MASTERPIECE: Holywell: Is that the beach that has the rocks out at sea, where Drake and Morwenna made their wishes, at the wishing well?
TESSLER: Yes, there’s a great cave there; we built the little wishing well within it. It’s a wonderful place, and that’s the one we used, mostly. It’s got that long stretch of sand with a little section of rocks that come out into the beach, that just separates off one side of where the caves are, from the main beach. It’s a beautiful area.
MASTERPIECE: That beach confuses me, because sometimes it seems to be the one owned by the Warleggan’s, but other times Ross and his people are there…
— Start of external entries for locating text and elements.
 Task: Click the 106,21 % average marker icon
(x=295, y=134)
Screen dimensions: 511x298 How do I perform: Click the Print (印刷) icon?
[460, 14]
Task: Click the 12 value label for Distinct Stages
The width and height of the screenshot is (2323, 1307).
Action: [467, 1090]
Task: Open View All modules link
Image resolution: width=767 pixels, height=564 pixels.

TESSLER: Well, the problem is that because of the tides, you’re quite restricted on where you can do various things. There’s a beach that we used sort of as the Nampara Cove beach, but the rocks are too dangerous there to actually put the rowing boat out to sea. So, there’s an amount of cheating that goes on. We did try to use different parts of the beach for different sequences, but that’s a hard one, because for any shooting on a beach, you get very restricted by the health and safety requirements. So, if you got scenes where Ross had to go in the water, then you can only do that in a couple of places. If you have to launch a boat, that’s difficult. Those are not necessarily the beaches that are the most dramatic. So you would go somewhere else for the smuggling scene, for instance.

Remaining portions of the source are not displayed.